Warum hören Sie so oft auf ihr Bauchgefühl?
Auch wenn ich es nicht so gern zugebe: ich bin sehr sensibel. Ich spüre unheimlich viel. So merke ich, mit wem ich härter umgehen muss und wen ich lockerer anfasse. Ich kann viele Rollen einnehmen. Und dann macht man die Dinge auf seine Weise. Ich habe das immer mit sehr viel Liebe getan und mit der Überzeugung, dass mein Weg richtig ist. So bekommt man immer mehr Bestätigung und Selbstbewusstsein.

Aber es läuft doch nicht immer alles glatt.
Es gibt natürlich auch Auseinandersetzungen. Aber dadurch wächst man. Die Spielerinnen wissen, dass ich meinen Job mit Herz und Leidenschaft mache. Daher können sie mir Fehler verzeihen. Ich kann mit jeder Spielerin sehr gut darüber reden. Außerdem habe ich das beste Betreuerteam um mich herum.

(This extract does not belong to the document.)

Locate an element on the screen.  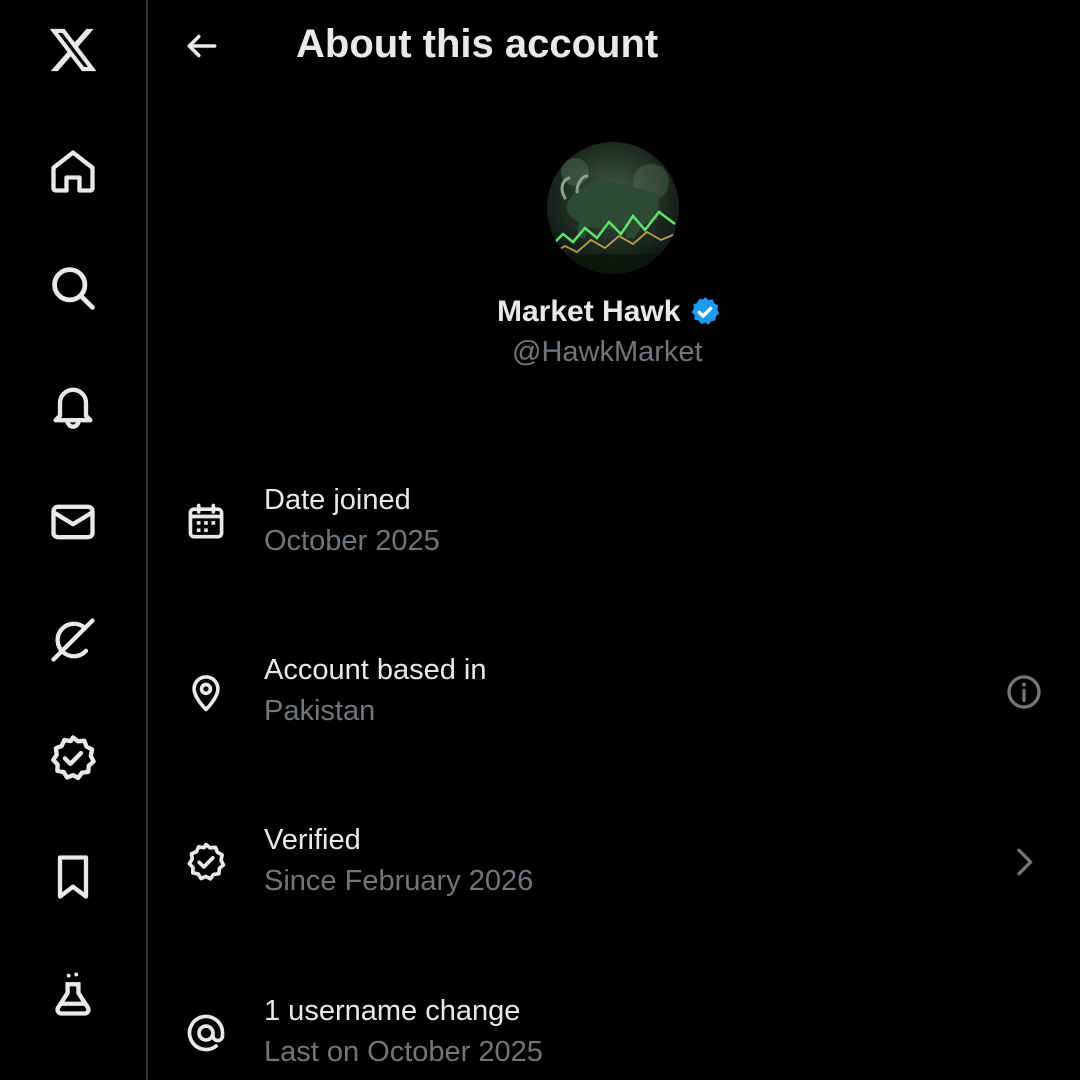
detail-label: Verified is located at coordinates (312, 840).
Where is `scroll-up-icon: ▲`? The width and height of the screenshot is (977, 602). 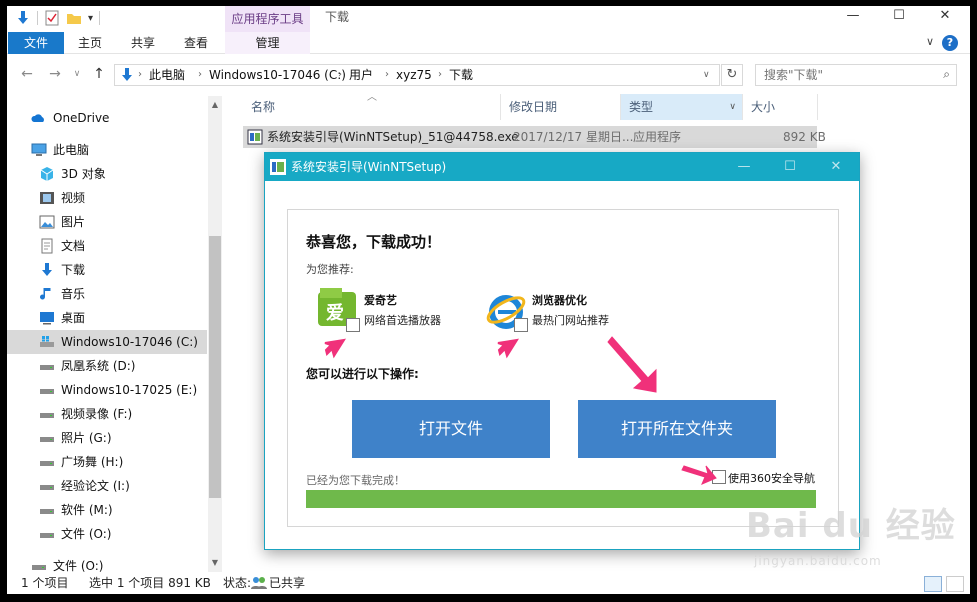 scroll-up-icon: ▲ is located at coordinates (215, 105).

Ohne solch ein vertrautes Team wäre es nicht machbar.

Welche Rolle spielen die Rückschläge des Teams wie der Abstieg gegen Australien im vergangenen Jahr?
Auf einige Stationen unseres Reifeprozesses hätten wir gut verzichten können. Es gab aber eine Situation, die ich mit Tränen in den Augen beobachtet habe. Das war im vergangenen Jahr, nachdem wir gegen die Tschechinnen im Viertelfinale verloren hatten. Ich musste schon zum TV-Interview und sah wie meine fünf Spielerinnen auf der Bank saßen und sich gegenseitig getröstet haben – und ich war nicht dabei. Es ist komisch, aber da war ich eigentlich am stolzesten. Weil sie so zusammenstanden, auch in der Niederlage.

Im Duell mit Serbien wäre es am Wochenende sicher noch schöner, Ihre Spielerinnen jubeln zu sehen.
Natürlich, wir wollen unbedingt gewinnen. Aber die Chancen stehen 50:50. Ana Ivanovic hat viel Fedcup-Erfahrung und ist jetzt wieder auf einem guten Weg. Auch Bojana Jovanovski ist sehr talentiert. Es wird auf jeden Fall ein hohes Niveau geben.

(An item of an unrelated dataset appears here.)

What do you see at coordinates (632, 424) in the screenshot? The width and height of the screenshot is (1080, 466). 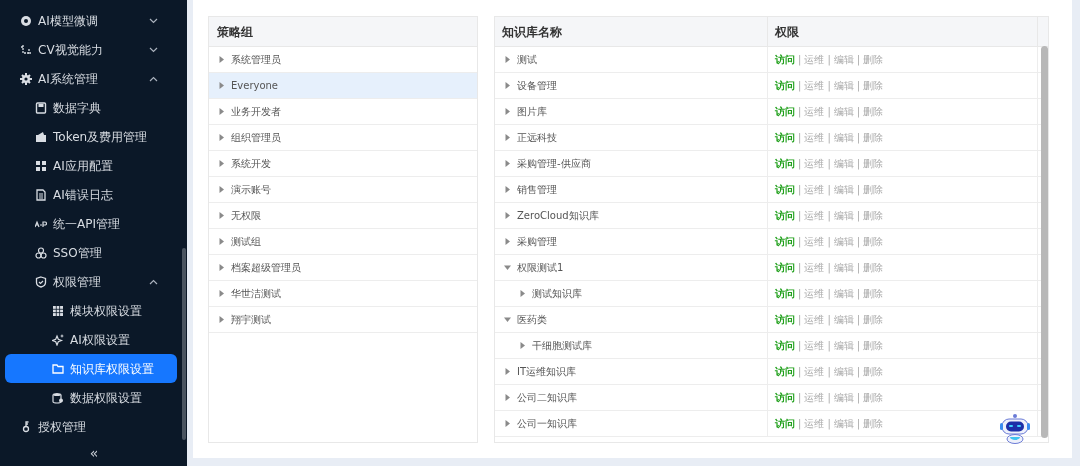 I see `tree-item: 公司一知识库` at bounding box center [632, 424].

Nervt Sie die Erwartungshaltung?
So ticken eben die Deutschen. Gegenüber den Mädels ist das ein bisschen unfair. Denn wenn eine mal das Halbfinale erreicht, wird sofort der Turniersieg erwartet. Man merkt, wie sie teilweise unter diesen Erwartungen leiden.

Besonders im Fokus wird Ihre Spitzenspielerin Angelique Kerber stehen.
Weil sie im Februar verletzt war, hat sie nun ein Jahr keine Fedcup-Partie gespielt. Und dieser Wettbewerb ist etwas Besonderes. Bei ihrem ersten Match gegen Tschechien war sie so nervös. Das Duell mit Serbien wird ein wichtiger Schritt für sie, Verantwortung als Nummer eins zu übernehmen.

Mona Barthel gibt heute ihr Fedcupdebüt. Ist nach ihrer Absage für die Partie gegen Frankreich noch etwas hängen geblieben?
Nein, alles ist ausgeräumt. Sie hatte private Gründe, es gab keinen Streit. Mona hat eine tolle Entwicklung genommen.

Sabine Lisicki hatte zuletzt zu kämpfen.
Dass sie etwas schwankt, ist normal. Sie war im vergangenen Jahr oft krank. Die Konstanz zu finden ist dann schwer. Jetzt hat sie einen neuen Trainer, auch das muss sich erst einpendeln. Aber sie arbeitet hart.

Auch Andrea Petkovic hat nach ihren Verletzungen eine schwere Zeit hinter sich.
Andrea ist gereift. Sie hat gelernt, auf sich zu gucken und lässt es langsamer angehen. Dass sie beim Team ist, auch als Ersatzspielerin, ist ganz wichtig.

Ist die Situation also derzeit so, wie Sie es sich erträumt haben?
Es sieht schon gut aus mit der Zukunft. Alle aus dem Fedcupteam haben ihr bestes Tennis noch vor sich. Alle, ohne Ausnahme.